Я никак не могла вжиться ни в атмосферу, ни в социальную среду колледжа, тогда как моя сестра быстро акклиматизировалась и нашла себе подруг — дочь высокопоставленного турецкого сановника маленькую толстушку Фазилет Секаи, с глазами, обведенными черным карандашом, и надменную гречанку Антулу Ангелидис. Жалкие платья, полученные из Красного Креста, сестра украшала лентой, делала на них складки, укорачивала подол, и вот она уже не выделялась среди своих более состоятельных подруг. Мне же было так неприятно чувствовать себя в платьях, которые я не выбирала, что я не стремилась их как-нибудь улучшить. Иногда та или иная из наших преподавательниц дарила нам юбку, жакет или платье, но, надевая их, я всегда испытывала ощущение неловкости, оттого что другие ученицы могли узнать их. Мне еще следовало научиться относиться равнодушно к чужому мнению.
Поскольку я не знала ни слова по-английски, то посещала занятия для начинающих, не испытывая при этом интереса ни к синтаксису, ни к грамматике. Поэтому я была все время погружена то в мечты, то в дремоту. Мое нежелание общаться с внешним миром начинало выражаться в легком заикании, которое все более усиливалось. Я дошла до того, что не могла произнести ни слова: мое горло сжималось, диафрагму сводила судорога, рот кривился. Делая гримасы, я старалась выдавить из себя нужный звук, но с каждым усилием моя беспомощность возрастала. Это ужасно! Напрасно добрая мисс Кеннеди, преподаватель английского языка, жертвуя своим свободным временем, пыталась научить меня технике дыхания и ритму слова; я все больше замыкалась в своем одиночестве, замурованная сама в себе.
Однако мое заикание полностью проходило — от него оставалась лишь короткая заминка в начале каждой фразы — в те дни, когда не было занятий, и я могла отправиться в город в клуб YMCA[39]. Клуб «Маяк», расположенный в доме № 40 по улице Брусе, сохранится надолго в памяти многих посещавших его русских, чья юность прошла в Константинополе, как самое приятное место встреч. Как настоящий семейный очаг. Никакой роскоши, но какая-то особенная атмосфера, заставлявшая забывать о нашем затруднительном положении. Директор «Маяка» мистер Андерсон живет теперь в Соединенных Штатах, но продолжает заниматься делами YMCA. Возможно, он получит удовольствие, читая эти воспоминания о русской привычке к беспорядку, которую он терпел со свойственным ему великодушием, оставаясь всегда невозмутимым, а то и в хорошем настроении.
У меня было четыре товарища, которых прозвали «тремя мушкетерами». Они находились в лучшем положении, чем другие юноши, благодаря знанию английского языка, что позволило им стать курьерами при Генеральном штабе британской армии: Паттон, Усов, Морозов, Задонский. Первый из них уедет в Соединенные Штаты, но я вновь встречу в Париже Диму Усова, который станет одним из самых моих любимых певцов русских ночных кабачков.

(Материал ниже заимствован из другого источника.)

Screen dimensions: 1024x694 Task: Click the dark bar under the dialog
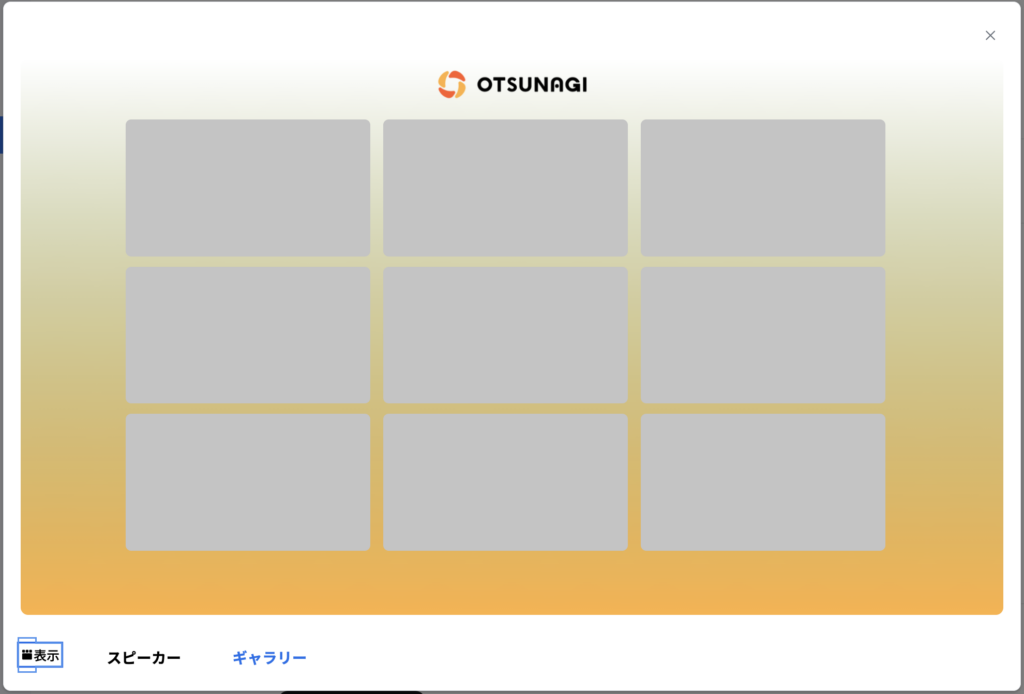coord(350,691)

А в то время мушкетерам было всего лишь по пятнадцать-шестнадцать лет, они были одеты в британскую военную форму и гораздо лучше обеспечены, чем я. Благодаря знакомству с ними у меня появилась возможность смотреть не только содержательные фильмы. Это была эпоха Пирл Уайт. Сразу после полудня мы входили в жалкий, полупустой зал, естественно, по самым дешевым билетам. Билетерша бесцеремонно сажала нас на первый ряд, перед оркестровой ямой, где бренчала на пианино таперша, какая-нибудь старая седая дама, конечно же, из русских. Показ фильмов — непрерывный, и мы смотрели их часами, до боли в шее, вертя и вытягивая ее, чтобы увидеть на высоко подвешенном экране искаженное, дрожащее изображение. Вот Пирл Уайт, похищенная каким-то негодяем, с кляпом во рту и с задранной юбкой лежит, как ощипанная курица, поперек седла своего похитителя, в то время как из городка с деревянными домиками бросается за ним в погоню, сжав челюсти и положив руку на огромный пистолет, влюбленный шериф. А вот Пирл Уайт с расширенными от ужаса глазами видит, как в ее комнату проникает богач, которому она оказала сопротивление. (В ту эпоху полагалось, чтобы не поддавались легко на мужские ухаживания.)

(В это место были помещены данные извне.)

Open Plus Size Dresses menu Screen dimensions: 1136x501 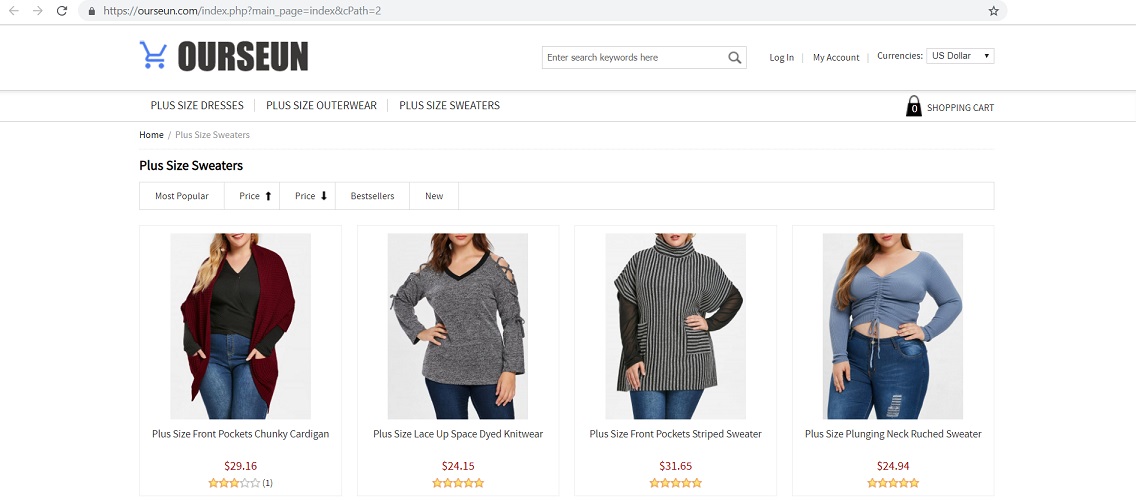197,106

«На этот раз она ему уступит! Это точно!» — восклицал возбужденный Задонский. Но Паттон призывает его соблюдать приличия из уважения ко мне. Тем временем Пирл Уайт, снова связанную веревками, бандиты кладут на рельсы железной дороги, и вот она уже видит, с понятной тревогой, приближающийся паровоз, который должен ее раздавить. Но и тут на помощь красавице приходит скачущий во весь опор по дикой равнине, безжалостно пришпоривая своего коня, влюбленный шериф. Одним движением он стаскивает Пирл с железнодорожного полотна в тот самый момент, когда по рельсам вихрем проносится окутанный черными клубами поезд. Фильм, как всегда, кончался долгим поцелуем, свет гас, а потом опять зажигался, но мы и не думали вставать с кресел, готовые дважды или трижды переживать одно и то же великолепное приключение.

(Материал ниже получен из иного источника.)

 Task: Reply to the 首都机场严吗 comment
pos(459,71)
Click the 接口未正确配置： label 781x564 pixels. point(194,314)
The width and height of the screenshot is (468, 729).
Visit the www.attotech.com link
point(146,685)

Всякий раз, когда мне случалось бывать в Константинополе, я всегда находила время навестить мою мать. Она жила в одном из современных домов в верхней части города, у своей кузины, которую ей удалось разыскать. Кузина служила гувернанткой у одного часто отсутствовавшего американского бизнесмена, который разрешил ей приютить у себя мою мать.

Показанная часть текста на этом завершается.